The film starts to fall apart a bit when it reaches its halfway point. Once the main character reaches Pakistan the laughs subside, nothing really happens, and the CIA gets involved. It’s still an enjoyable enough film, but there’s a stark contrast between the film’s first 30 minutes and its last. I enjoyed seeing the frequently clueless Gary unwittingly inserting himself into situations that threaten grave danger, all in the name of patriotism — and I wanted more.

Russell Brand adds a bit of stunt casting as God (he periodically shows up to speak to Gary), but his scenes are sadly devoid of laughs. The idea is funny in itself and probably looked like a winner on paper, but for some reason it just doesn’t translate well to the screen. The script (penned by Rajiv Joseph and Scott Rothman) is engaging and packed with crazed dialogue, but I wanted to see more. Stick around for the end credits where you’ll get to see photos and video interviews with the real-life Gary Faulkner.

“Army of One” is best suited for a rental — I’m shocked it secured a theatrical release, especially with no marketing campaign behind it. Still, it’s one of those odd little movies (and another notch of weirdness in Cage’s belt) that you have to see to believe.


When it comes to roles where you have to question whether the character is just eccentric or actually crazy, Nicolas Cage is the undisputed master. In “Army of One”, Cage is clearly letting his freak flag fly, going all in in his portrayal of real-life weirdo Gary Faulkner.

Faulkner is a particularly strange man. In the late 2000s, Faulkner decided that the most patriotic thing he could do for his country would be to find and capture (but preferably not kill) Osama bin Laden. Deciding that bin Laden was in Pakistan, the 50-year-old Faulkner then went about the difficult work of trying to travel there as an American civilian. His first plan was to sail (!) there, even though he didn’t own a boat or even any nautical skill. When that failed, Faulkner tried hang-gliding into the country from a mountaintop in India. That didn’t work, either. But he did, eventually, get there – and proceeded to freak out both the locals and the local CIA Station Chief in his unfocused hunt for the terrorist.

Director Larry Charles (“Borat: Cultural Learnings of America for Make Benefit Glorious Nation of Kazakhstan”, “Bruno”) obviously has a great fondness for Faulkner and his well-intentioned mission. While the movie isn’t particularly well-made, as a comedy director, Charles is skilled enough at knowing when to let the script and Cage do the hard work. And it’s in those moments – when Cage is allowed to go all in on the crazy – that the film is at its best. You get the sense that Cage needed very little direction; probably Charles simply yelled “action” and let him do his thing.

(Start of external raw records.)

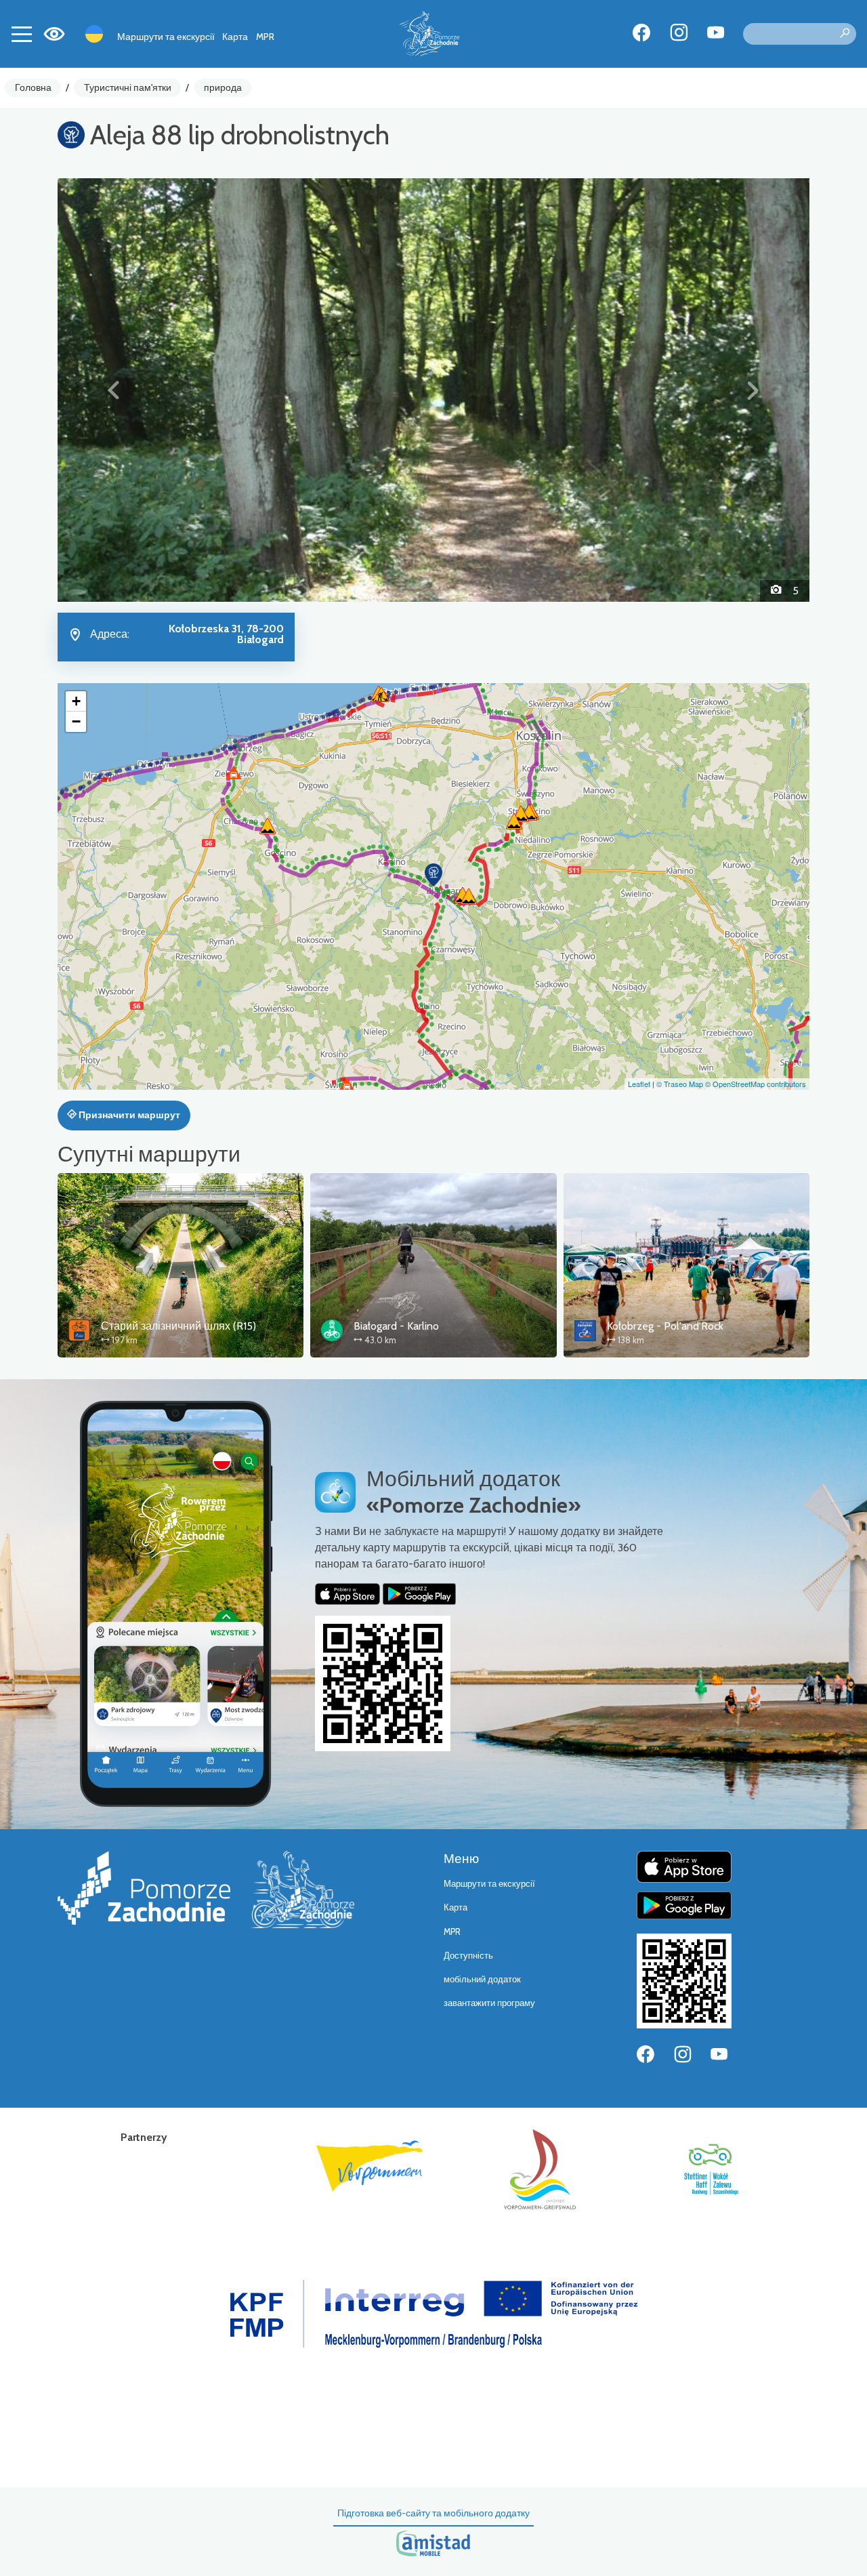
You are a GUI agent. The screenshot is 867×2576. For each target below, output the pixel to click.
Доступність (468, 1955)
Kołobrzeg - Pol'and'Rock (665, 1326)
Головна (33, 87)
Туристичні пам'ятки (127, 87)
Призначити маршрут (128, 1115)
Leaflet (639, 1083)
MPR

“Army of One” is at its best when Faulkner is stateside in Colorado, talking to his girlfriend Marci (Wendi McLendon-Covey) and his friends Roy (Will Sasso) and Pickles (Paul Scheer). Oh, and let’s not forget about Faulkner’s very literal conversations with God (Russell Brand). It’s in those moments that we are able to appreciate both Faulkner’s sincerity and his charisma; even though he’s clearly off-balance, he’s so damned likeable that he’s able to get along pretty well. When the action moves to Pakistan, however, the film loses much of its momentum. Even an enjoyable-but-barely-recognizable Rainn Wilson (playing Agent Simons) can’t get it back.

It’s hard to recommend “Army of One” but it’s enjoyable enough if you’re in the mood for something offbeat.